## Cel zadania
Czy możesz powtórzyć dokładnie wiersze, zaczynając od tego, który zawiera „1559x784 pixels. How”, i kończąc na tym, który zawiera „Looking at the screenshot, I should point(414,34).”, łącznie z oboma? Pomiń w odpowiedzi obrazy.

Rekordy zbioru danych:
# # # #
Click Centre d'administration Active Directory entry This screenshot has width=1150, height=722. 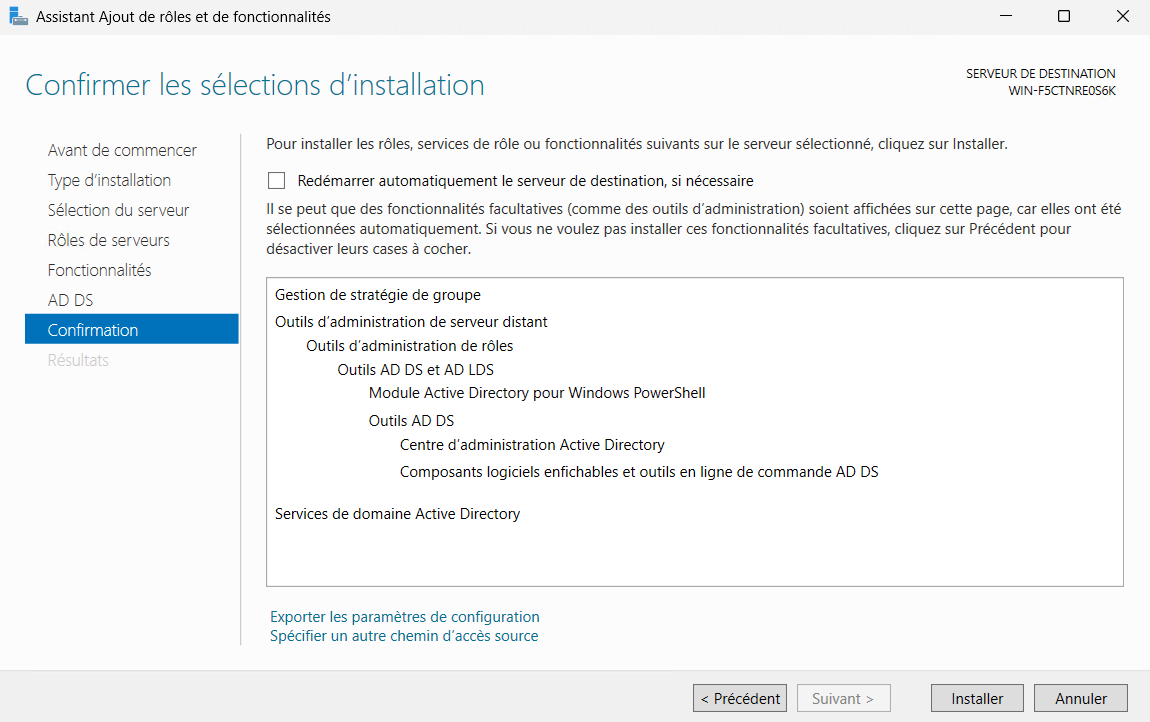tap(531, 445)
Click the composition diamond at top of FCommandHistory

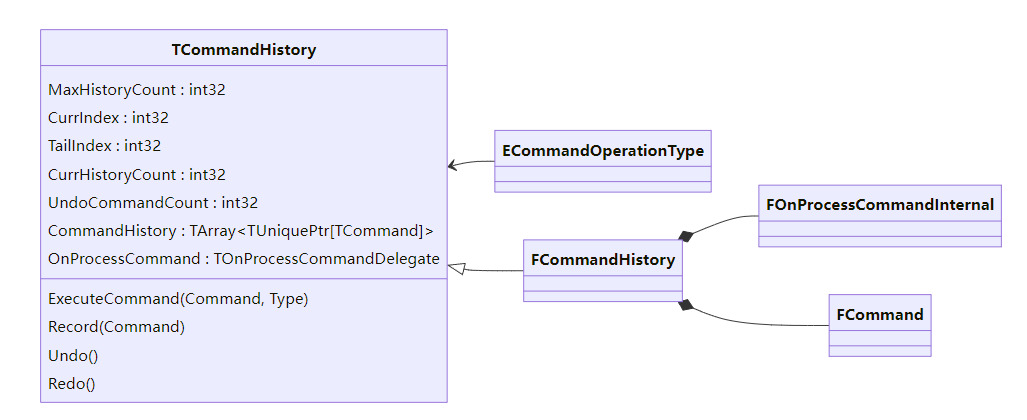685,236
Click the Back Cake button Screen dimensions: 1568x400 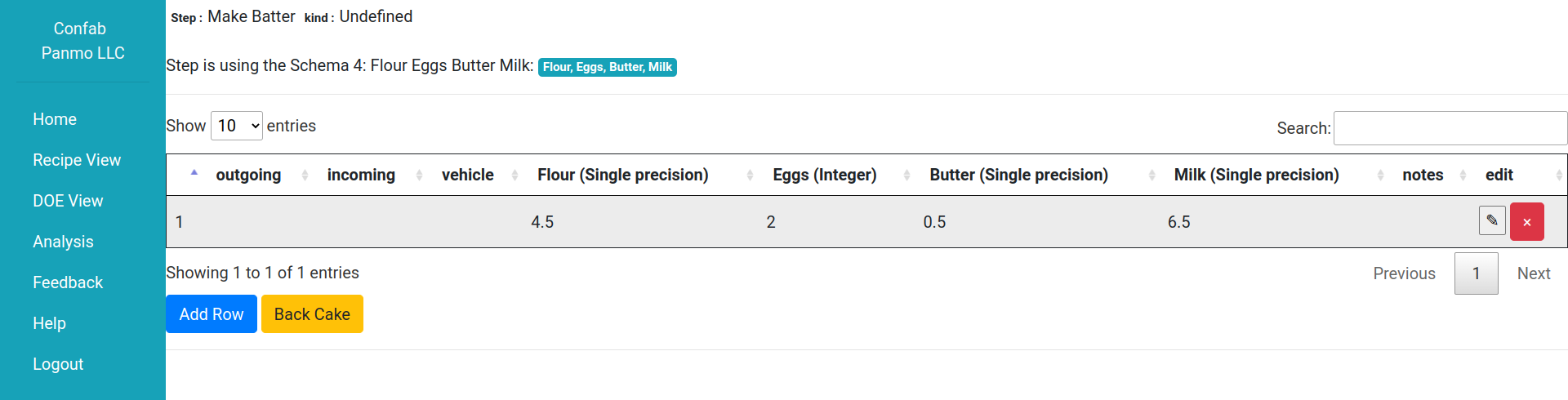[x=312, y=314]
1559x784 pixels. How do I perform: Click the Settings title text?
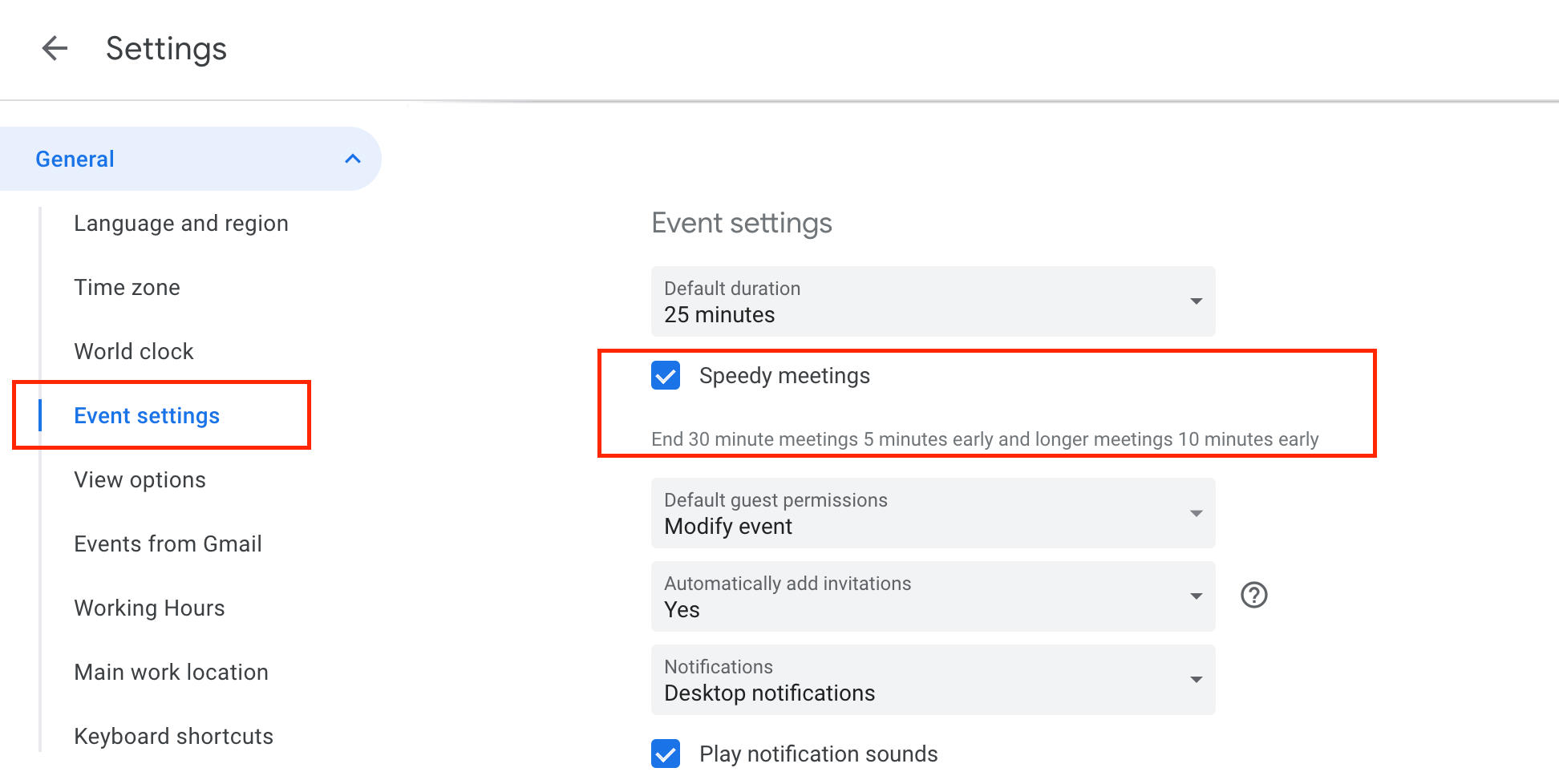point(166,48)
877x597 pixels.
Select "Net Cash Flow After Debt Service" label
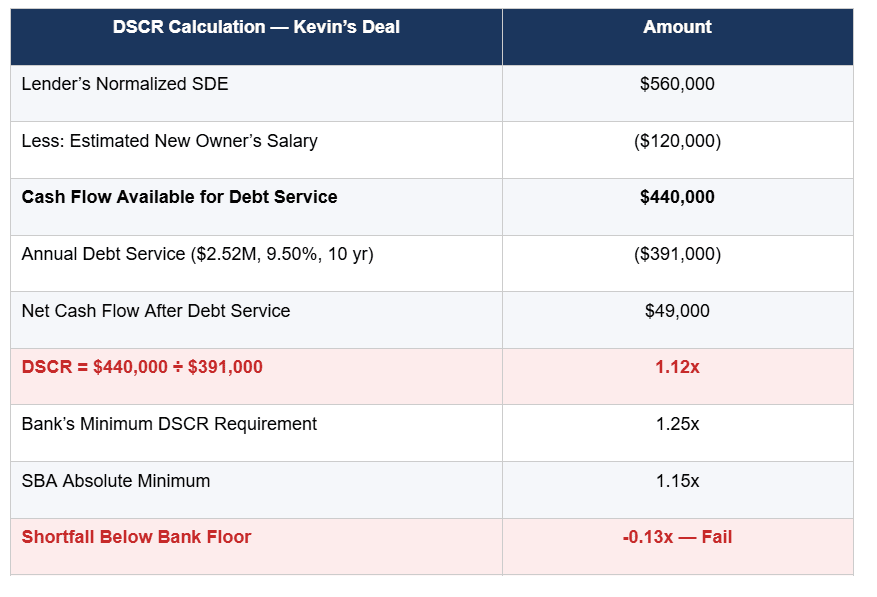pyautogui.click(x=156, y=311)
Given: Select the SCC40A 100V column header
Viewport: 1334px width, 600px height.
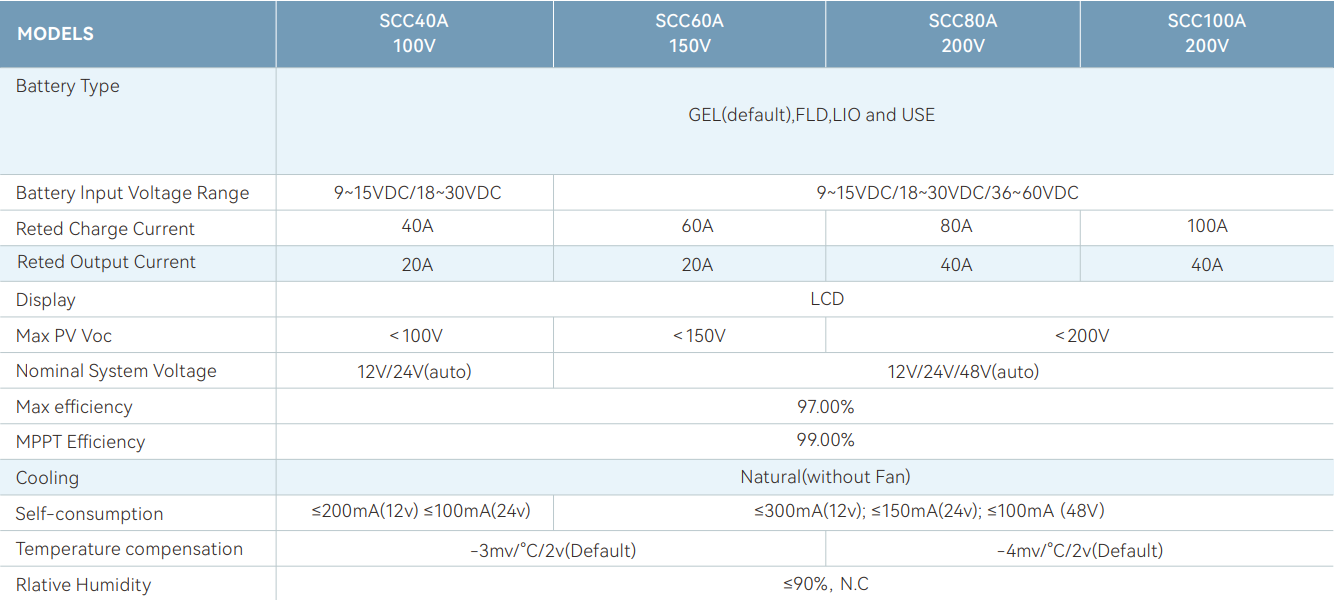Looking at the screenshot, I should point(414,34).
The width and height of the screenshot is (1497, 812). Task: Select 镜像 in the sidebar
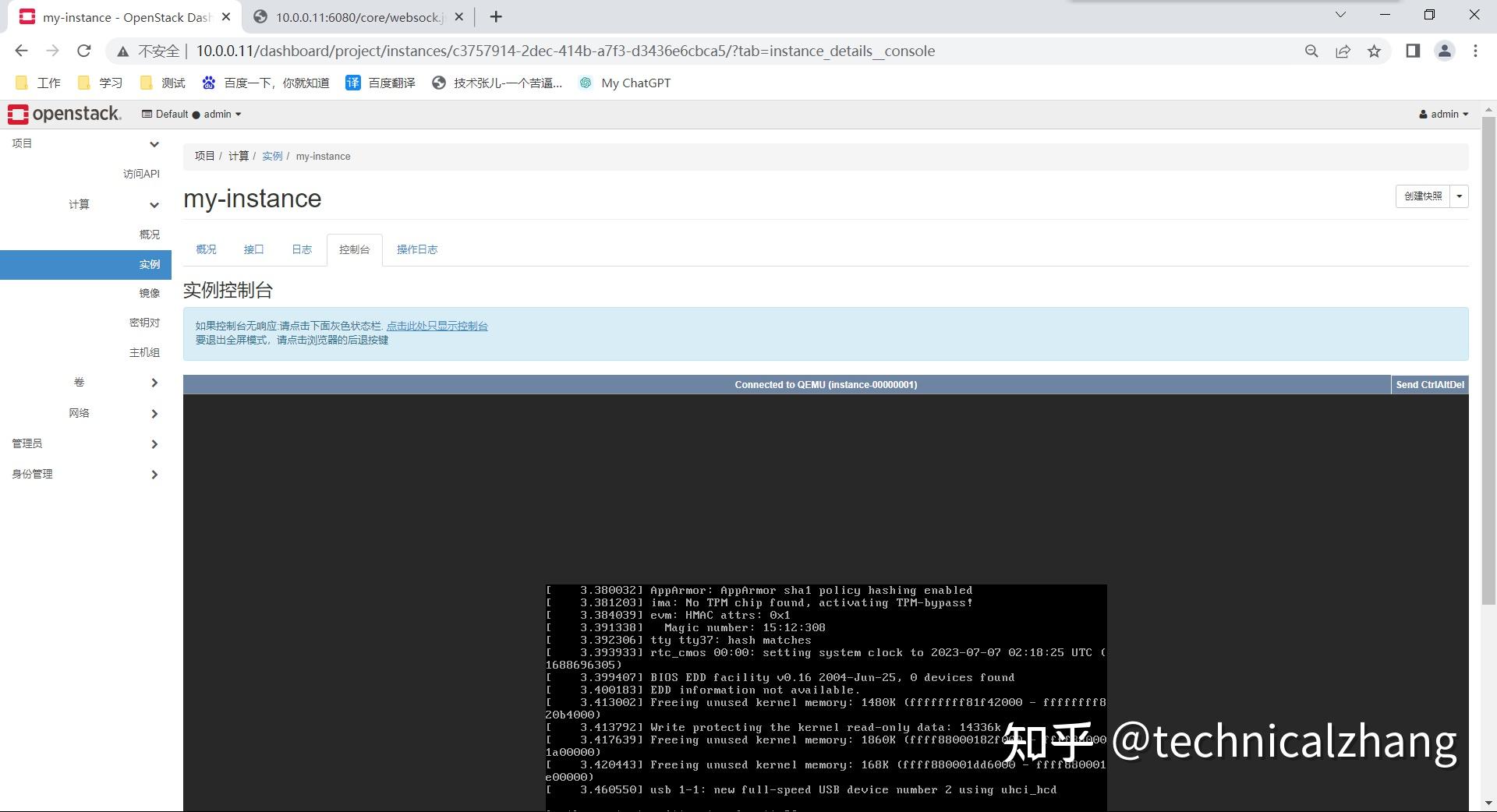coord(148,293)
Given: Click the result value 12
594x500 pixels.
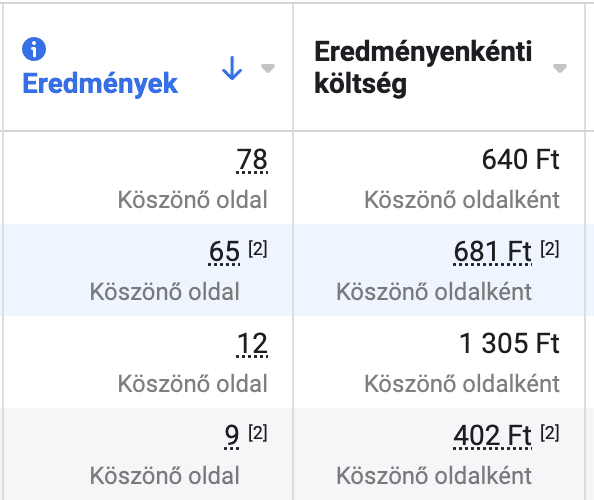Looking at the screenshot, I should pyautogui.click(x=252, y=344).
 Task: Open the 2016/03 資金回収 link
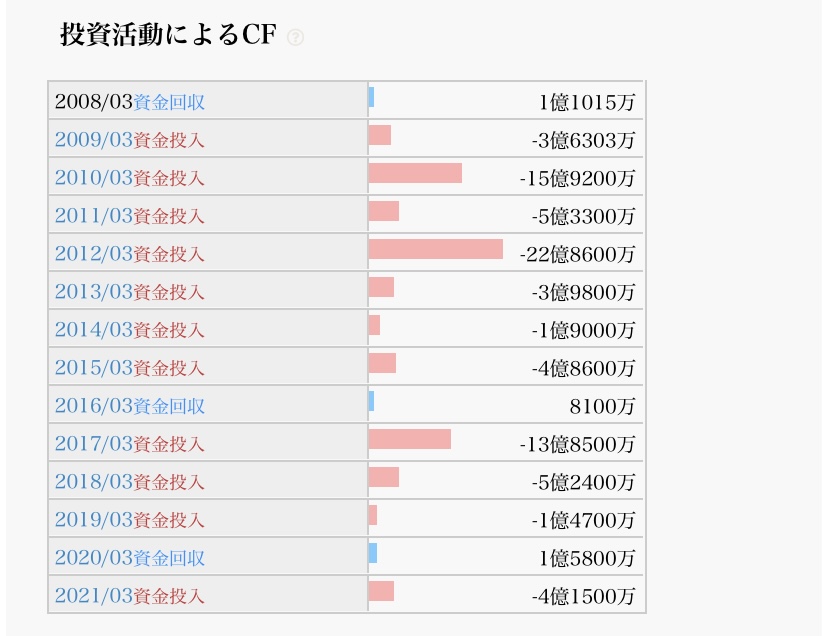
# # # #
## Rozwiązanie
1559x784 pixels. How do I perform: Click the Settings title text?
point(166,48)
877x597 pixels.
Select "Net Cash Flow After Debt Service" label
pyautogui.click(x=156, y=311)
Given: Select the SCC40A 100V column header
Viewport: 1334px width, 600px height.
Looking at the screenshot, I should point(414,34).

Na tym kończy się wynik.